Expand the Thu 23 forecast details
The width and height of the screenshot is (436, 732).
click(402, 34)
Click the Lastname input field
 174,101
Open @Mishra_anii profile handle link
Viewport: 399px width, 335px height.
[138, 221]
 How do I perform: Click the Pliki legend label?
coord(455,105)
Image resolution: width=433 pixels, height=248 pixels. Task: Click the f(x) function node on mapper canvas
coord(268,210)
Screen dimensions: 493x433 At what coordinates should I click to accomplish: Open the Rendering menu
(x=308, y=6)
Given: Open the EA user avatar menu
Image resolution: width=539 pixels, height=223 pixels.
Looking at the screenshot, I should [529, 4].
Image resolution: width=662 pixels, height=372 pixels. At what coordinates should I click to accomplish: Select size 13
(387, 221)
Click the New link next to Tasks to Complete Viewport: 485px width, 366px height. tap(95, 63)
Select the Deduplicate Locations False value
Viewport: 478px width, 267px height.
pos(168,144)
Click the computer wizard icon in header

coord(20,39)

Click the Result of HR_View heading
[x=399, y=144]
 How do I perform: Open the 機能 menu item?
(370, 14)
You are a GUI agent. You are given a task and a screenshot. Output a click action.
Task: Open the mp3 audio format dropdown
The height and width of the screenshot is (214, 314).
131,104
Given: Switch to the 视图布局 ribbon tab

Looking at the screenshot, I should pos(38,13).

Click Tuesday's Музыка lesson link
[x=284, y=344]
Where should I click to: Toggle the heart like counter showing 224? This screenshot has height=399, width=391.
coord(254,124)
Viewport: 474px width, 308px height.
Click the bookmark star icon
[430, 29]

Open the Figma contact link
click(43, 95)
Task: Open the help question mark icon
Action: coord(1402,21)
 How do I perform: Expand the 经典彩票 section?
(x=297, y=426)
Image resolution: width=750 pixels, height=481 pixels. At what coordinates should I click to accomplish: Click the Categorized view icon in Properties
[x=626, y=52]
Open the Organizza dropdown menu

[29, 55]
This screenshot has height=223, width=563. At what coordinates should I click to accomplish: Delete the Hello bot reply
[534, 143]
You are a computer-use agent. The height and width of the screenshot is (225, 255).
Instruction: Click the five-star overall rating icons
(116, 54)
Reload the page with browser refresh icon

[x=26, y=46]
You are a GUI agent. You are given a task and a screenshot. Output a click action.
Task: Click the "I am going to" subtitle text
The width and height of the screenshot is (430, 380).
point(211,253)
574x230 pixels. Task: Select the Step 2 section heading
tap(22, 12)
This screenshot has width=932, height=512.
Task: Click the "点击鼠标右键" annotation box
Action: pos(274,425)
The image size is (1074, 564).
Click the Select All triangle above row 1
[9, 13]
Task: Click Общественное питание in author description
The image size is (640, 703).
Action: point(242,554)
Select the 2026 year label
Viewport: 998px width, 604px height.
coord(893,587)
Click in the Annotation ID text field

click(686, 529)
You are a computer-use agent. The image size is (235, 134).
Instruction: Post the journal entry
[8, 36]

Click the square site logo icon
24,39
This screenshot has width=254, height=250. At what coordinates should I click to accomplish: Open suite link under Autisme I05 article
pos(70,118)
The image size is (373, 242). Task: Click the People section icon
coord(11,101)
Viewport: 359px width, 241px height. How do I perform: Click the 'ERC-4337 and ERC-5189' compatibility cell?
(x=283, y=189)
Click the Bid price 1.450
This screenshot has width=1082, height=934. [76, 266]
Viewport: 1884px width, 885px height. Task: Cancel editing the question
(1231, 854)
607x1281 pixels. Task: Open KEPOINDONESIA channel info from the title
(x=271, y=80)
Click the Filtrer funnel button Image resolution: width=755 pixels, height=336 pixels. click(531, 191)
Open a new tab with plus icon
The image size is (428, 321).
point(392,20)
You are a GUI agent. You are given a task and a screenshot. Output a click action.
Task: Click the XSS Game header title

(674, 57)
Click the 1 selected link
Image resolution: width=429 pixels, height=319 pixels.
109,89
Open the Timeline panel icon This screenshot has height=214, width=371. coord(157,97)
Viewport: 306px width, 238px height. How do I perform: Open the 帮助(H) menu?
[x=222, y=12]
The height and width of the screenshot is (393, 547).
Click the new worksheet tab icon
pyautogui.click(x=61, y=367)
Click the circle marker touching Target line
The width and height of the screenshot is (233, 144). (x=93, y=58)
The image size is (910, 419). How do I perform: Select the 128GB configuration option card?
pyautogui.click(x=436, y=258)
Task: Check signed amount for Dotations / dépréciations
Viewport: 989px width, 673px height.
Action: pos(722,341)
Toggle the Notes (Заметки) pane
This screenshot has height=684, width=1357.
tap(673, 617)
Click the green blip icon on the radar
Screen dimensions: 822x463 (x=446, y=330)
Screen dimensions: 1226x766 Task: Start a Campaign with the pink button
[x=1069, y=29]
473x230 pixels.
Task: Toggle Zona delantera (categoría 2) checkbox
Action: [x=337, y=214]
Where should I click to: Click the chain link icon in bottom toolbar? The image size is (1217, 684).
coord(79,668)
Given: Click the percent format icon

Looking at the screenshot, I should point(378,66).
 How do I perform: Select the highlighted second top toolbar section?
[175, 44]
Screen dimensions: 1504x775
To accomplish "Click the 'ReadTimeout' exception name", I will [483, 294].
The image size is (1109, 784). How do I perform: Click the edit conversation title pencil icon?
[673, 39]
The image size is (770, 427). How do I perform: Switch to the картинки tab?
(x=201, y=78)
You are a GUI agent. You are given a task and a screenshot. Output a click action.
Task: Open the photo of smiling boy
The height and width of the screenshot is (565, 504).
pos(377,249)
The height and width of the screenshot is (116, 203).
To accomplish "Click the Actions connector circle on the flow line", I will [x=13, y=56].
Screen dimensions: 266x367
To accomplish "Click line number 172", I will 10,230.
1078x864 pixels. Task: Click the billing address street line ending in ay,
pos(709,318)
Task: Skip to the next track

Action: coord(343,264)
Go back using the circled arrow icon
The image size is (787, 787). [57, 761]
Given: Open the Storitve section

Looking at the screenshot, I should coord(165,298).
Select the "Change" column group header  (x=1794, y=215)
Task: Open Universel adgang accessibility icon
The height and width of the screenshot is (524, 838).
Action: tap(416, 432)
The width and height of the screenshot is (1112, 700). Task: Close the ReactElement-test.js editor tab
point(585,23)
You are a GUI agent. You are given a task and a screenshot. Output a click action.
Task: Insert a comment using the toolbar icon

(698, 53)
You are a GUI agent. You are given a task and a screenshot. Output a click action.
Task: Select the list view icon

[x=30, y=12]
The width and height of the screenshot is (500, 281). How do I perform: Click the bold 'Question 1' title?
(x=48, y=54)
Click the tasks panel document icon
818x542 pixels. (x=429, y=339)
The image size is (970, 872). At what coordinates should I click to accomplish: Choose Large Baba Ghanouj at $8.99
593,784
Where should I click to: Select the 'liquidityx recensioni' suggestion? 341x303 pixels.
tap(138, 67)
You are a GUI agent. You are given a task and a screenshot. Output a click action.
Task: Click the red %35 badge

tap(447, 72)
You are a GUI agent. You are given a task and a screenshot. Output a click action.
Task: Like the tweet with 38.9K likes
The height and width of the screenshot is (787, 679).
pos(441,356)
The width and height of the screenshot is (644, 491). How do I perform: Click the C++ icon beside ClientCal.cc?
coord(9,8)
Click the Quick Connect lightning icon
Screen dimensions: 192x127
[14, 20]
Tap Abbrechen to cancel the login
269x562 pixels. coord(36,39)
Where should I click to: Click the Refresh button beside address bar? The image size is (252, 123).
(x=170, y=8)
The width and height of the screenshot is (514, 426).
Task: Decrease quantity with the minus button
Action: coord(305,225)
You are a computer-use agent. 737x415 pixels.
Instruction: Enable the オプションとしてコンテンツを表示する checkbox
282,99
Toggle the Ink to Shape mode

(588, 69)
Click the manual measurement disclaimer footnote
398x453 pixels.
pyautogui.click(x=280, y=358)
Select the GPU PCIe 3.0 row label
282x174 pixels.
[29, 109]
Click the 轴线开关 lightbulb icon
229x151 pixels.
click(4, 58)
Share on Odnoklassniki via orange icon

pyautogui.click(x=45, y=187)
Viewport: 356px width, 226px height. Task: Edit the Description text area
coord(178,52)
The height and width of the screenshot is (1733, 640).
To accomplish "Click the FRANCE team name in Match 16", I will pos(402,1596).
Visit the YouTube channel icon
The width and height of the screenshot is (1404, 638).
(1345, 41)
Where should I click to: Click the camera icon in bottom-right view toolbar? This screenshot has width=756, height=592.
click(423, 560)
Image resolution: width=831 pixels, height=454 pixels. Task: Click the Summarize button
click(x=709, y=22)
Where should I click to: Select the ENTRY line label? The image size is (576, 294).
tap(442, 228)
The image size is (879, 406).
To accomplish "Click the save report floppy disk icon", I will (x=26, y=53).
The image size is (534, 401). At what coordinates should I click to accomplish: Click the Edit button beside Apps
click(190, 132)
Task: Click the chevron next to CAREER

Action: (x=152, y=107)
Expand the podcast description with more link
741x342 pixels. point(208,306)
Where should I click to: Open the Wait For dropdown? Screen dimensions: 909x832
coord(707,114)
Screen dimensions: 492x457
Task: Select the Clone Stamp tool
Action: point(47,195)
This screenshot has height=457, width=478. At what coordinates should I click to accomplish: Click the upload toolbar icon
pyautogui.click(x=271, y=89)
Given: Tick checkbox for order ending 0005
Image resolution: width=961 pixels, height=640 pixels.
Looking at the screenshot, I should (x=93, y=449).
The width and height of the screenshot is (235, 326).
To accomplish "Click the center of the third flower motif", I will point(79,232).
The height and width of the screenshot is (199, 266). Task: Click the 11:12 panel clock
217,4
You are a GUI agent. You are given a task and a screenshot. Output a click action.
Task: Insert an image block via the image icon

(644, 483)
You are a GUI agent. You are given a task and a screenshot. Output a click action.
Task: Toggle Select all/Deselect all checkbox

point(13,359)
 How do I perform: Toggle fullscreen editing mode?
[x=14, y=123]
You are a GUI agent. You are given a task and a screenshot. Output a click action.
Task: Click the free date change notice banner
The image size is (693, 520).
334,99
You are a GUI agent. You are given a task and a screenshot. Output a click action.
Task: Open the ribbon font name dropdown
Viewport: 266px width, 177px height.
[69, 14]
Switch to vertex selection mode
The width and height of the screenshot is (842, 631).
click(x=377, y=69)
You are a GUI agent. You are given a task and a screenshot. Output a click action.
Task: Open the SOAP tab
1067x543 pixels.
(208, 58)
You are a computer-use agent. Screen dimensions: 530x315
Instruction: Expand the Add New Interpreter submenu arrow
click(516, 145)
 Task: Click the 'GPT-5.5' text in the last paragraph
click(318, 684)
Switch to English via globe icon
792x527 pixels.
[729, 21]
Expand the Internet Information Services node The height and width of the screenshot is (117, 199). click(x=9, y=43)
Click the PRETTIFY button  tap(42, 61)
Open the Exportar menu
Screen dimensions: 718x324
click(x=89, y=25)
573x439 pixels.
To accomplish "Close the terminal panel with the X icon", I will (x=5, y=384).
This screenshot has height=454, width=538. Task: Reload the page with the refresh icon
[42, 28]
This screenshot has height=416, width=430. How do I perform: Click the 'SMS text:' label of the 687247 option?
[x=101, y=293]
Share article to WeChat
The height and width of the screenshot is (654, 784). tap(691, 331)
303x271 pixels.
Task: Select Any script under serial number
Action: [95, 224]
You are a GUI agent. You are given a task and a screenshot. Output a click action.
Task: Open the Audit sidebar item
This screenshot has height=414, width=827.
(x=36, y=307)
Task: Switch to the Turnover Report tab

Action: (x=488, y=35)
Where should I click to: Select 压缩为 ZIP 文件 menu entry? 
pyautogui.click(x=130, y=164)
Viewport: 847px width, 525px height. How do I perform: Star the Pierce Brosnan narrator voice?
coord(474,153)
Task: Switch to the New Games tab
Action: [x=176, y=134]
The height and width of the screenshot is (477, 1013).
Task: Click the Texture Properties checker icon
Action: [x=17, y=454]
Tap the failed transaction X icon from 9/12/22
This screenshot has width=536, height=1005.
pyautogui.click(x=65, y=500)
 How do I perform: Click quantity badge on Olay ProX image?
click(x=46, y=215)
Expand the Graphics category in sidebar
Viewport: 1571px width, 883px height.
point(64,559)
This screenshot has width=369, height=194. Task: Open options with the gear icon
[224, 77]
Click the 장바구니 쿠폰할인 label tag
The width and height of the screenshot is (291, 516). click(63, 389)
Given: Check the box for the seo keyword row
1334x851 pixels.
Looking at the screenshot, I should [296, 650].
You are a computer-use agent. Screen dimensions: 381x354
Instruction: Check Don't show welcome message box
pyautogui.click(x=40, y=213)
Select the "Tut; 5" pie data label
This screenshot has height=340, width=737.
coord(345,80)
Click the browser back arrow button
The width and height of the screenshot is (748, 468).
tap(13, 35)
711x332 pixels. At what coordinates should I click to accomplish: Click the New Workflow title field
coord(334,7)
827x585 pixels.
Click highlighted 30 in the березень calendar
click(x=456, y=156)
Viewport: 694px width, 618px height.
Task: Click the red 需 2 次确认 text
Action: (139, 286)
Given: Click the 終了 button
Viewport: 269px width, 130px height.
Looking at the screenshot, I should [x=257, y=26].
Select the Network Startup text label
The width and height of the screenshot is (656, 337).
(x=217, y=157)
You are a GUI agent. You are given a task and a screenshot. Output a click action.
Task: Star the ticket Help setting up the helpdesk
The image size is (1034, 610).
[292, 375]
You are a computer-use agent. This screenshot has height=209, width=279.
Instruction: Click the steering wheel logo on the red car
::::::
**WHAT TO DO**
Each line in the listing above that contains "sidebar" should be copied.

**YOUR SOLUTION**
Task: Open the Audit sidebar item
Expand the Graphics category in sidebar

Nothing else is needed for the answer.